FKA Twigs Returns With A Mixtape That's Made Just For You

By Karl Puschmann
Viva
Singer FKA Twigs. Photo / Supplied


There's an incredibly revealing moment on FKA Twigs' multicoloured new mixtape Caprisongs where the award-winning musician pulls back the curtain on her extremely self-assured image.

“I want to be more confident,” she says quietly to a couple of friends. “I really do.” The first time you hear it, it’s completely disarming. Her friends react the way only true friends can. They fall about laughing while goodnaturedly ribbing her over her posh articulation. Once their laughter subsides, one verbally hugs her with the reassurance that the universe is looking out for her.

“You really think so?” she asks.

“I know so,” her friend replies.

The mixtape’s title is a clue that Twigs, a Capricorn, obviously, puts great stock in the mysteries of the universe. But of a more earthly interest is how she overcame this crisis of confidence.

“I don’t know if you ever do overcome it,” she muses. “For me, it’s like one day up, one day down. It’s a constant exploration of getting to know myself. I’m like anyone else, I have days when I feel shy or insecure. It’s just that when I’m around people that believe in me, it makes me believe in myself.”

This is just one example of the many snippets of candid conversations that are sprinkled throughout Caprisongs. Fears, hopes, worldly advice, reassuring pep-talks and positive affirmations act as intimate invitations into not just her world, but into her closest circle of friends.

“I wanted to make something that felt really personal for people that like my music,” she explains, before elaborating on why she’s called this project a mixtape, which is usually associated with either street level hip-hop culture or teenage romance, and not an album.

“I think a mixtape is the most precious gift you can give to someone,” she smiles, leaning into the romantic ideal of the form as opposed to hip-hop’s hustle.

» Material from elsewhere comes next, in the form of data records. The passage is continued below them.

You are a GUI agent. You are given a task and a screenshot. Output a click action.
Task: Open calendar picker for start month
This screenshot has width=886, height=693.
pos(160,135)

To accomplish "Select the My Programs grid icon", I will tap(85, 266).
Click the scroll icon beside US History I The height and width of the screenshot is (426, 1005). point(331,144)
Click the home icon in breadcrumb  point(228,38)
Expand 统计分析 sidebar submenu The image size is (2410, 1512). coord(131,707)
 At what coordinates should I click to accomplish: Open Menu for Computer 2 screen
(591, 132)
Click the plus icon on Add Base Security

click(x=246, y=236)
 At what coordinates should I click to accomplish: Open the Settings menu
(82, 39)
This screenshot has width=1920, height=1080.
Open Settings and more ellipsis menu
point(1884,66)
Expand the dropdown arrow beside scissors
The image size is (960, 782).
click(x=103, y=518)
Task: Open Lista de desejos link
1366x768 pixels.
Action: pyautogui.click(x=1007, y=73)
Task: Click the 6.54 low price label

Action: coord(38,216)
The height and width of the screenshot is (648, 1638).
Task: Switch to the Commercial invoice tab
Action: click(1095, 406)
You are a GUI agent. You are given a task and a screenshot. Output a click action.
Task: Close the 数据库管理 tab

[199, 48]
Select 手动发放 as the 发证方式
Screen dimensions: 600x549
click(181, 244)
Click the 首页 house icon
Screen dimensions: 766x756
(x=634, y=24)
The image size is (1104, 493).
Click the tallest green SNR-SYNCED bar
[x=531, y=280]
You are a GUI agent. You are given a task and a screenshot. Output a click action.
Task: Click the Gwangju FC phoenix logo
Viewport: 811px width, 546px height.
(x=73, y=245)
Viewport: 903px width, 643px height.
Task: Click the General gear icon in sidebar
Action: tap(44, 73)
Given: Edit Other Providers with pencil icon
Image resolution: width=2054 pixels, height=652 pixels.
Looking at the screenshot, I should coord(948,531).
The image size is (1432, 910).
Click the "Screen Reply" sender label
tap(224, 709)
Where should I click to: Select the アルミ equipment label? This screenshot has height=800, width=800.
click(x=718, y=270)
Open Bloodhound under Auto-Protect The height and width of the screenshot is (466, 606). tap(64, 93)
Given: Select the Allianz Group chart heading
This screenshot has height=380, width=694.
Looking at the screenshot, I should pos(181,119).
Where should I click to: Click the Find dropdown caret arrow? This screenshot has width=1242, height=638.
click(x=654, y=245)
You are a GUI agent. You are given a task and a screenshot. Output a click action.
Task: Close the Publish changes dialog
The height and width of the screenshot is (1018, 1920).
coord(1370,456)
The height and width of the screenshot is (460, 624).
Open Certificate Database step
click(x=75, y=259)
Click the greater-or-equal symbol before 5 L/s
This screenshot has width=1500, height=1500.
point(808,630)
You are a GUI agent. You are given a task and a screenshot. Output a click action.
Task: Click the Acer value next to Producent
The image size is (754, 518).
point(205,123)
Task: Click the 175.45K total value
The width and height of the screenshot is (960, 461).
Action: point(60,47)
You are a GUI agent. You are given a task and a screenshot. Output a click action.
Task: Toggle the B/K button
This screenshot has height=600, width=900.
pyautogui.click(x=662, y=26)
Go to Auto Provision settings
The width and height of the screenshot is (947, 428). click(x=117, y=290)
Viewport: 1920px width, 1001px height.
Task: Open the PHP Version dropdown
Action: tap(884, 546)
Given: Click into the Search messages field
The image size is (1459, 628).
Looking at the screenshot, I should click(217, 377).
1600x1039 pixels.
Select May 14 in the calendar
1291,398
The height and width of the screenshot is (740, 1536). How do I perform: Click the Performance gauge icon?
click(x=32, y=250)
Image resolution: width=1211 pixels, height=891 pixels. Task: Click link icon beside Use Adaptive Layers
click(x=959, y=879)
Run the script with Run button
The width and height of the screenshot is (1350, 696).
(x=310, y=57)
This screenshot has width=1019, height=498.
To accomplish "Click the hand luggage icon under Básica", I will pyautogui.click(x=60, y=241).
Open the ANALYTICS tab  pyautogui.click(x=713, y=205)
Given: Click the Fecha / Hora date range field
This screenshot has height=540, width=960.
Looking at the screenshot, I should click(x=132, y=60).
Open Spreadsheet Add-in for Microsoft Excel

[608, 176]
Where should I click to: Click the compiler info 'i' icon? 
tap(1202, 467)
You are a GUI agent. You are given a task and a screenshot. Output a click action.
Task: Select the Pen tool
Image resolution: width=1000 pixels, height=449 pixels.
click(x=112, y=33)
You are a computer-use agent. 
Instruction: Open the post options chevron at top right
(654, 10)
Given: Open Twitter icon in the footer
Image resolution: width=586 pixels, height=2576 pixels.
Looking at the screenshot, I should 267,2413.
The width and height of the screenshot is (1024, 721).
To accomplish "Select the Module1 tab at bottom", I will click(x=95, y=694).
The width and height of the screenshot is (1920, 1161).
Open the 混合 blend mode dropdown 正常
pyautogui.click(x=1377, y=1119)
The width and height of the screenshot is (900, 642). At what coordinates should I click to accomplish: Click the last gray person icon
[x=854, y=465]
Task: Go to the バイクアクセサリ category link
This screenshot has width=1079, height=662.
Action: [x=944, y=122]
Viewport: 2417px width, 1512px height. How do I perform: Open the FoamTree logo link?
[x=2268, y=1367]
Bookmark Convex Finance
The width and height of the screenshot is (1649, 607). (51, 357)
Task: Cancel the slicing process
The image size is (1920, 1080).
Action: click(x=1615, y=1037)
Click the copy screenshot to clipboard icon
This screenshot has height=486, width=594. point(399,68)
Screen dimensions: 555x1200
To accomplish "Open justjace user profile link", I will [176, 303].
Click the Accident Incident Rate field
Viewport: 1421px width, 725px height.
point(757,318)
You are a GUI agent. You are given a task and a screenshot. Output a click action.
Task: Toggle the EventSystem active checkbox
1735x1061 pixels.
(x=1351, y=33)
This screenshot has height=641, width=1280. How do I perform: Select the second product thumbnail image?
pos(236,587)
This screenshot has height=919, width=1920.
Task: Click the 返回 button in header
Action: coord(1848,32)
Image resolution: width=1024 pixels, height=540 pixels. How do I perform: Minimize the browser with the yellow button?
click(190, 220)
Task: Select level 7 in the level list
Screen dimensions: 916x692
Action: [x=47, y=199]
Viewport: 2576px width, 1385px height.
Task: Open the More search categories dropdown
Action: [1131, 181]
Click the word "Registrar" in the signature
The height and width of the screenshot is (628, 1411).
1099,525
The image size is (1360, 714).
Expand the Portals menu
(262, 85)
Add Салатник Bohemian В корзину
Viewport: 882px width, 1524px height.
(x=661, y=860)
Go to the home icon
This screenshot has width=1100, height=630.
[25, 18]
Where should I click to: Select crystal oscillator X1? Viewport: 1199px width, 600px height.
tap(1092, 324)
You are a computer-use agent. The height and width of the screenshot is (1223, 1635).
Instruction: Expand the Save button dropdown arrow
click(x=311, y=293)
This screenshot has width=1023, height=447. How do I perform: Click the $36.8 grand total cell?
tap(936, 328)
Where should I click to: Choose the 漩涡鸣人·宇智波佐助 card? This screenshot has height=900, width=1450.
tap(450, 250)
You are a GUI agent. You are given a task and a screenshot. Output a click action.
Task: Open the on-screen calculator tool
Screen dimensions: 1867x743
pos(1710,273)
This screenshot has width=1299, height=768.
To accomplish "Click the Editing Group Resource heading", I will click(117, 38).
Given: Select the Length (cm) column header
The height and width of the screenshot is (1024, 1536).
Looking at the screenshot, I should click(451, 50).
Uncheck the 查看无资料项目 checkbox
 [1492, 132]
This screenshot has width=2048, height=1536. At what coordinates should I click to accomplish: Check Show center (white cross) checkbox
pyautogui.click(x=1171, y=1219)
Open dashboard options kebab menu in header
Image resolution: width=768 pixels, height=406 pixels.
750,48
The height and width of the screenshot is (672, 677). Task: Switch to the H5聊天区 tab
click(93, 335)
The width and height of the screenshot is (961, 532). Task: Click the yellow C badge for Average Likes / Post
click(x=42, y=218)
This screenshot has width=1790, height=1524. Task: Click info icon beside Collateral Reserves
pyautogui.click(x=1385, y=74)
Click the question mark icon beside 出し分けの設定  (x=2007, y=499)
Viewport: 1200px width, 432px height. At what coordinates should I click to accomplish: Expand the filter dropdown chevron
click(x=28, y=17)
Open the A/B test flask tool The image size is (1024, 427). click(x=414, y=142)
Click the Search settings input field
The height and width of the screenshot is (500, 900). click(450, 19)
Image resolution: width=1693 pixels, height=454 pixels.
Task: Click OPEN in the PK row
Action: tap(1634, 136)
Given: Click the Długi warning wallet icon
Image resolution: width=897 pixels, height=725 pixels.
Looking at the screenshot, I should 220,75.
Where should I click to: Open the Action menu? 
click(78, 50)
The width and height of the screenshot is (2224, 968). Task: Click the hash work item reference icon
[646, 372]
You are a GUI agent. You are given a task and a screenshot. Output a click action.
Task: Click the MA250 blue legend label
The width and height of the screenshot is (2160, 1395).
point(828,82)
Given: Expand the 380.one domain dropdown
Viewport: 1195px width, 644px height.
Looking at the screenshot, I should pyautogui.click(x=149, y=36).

“To make a collection of songs that you think will resonate with them or make them feel a certain way… and then to weave little messages or in-jokes in too. It’s really personal. There’s a handmade element to it. And that’s what this mixtape is. It was handmade by me and my creative friends with love for anyone who wants to listen to it.”

You can’t say she hasn’t committed to theme, with the clunky sound of cassette decks, ambient noises and, of course, those candid conversations all acting as scrappy interludes between the stylistic polish of her consistently inventive and boundary-pushing music.

“That’s the feel of the mixtape. For me it was about entering a new headspace, creatively, and creating from a different place. A lighter, carefree place. I put it down to it being the spirit of this project.”

That spirit is something of a departure for the British musician. Her previous albums, the Mercury-nominated LP1 and its quasi-religious follow-up Magdalene, were thrilling journeys into the unknown as she meshed themes of heartache and desire with cool experimental electronica, R&B's red hot sensuality and her own startling multi-octave voice that could swing from extremely delicate whispers to confident rap to soaring Kate Bush-style theatrics within a single song.

Caprisongs takes a different path. There’s still her genre-mashing wild experimentalism but the vibe is light, playful and plenty frisky, and filled with songs that are catchy, upbeat and more easily accessible, and party ready, than anything she’s released before.

“I think all humans are really multi-faceted so this is a side of me that I’ve not necessarily shown in massive spades,” she says. “There are hints of this side of me on LP1, but now I’ve put a magnifying glass on this side of who I am and sent it out there.

“As an artist it’s been 10 years now since I’ve been releasing music. I want to be great and I want to keep evolving. I don’t want to keep pushing into space that I’ve been in before. I owe it to myself, and I owe it to anyone who wants to listen to me, to try new things and to try to evolve.”

She admits that living up to those artistic ideals, and even just getting started on this project, was initially a daunting prospect.

“But I’m like a sniffer dog,” she laughs. “I sniff out the vibes and follow them.”

Caprisongs is available on streaming services now.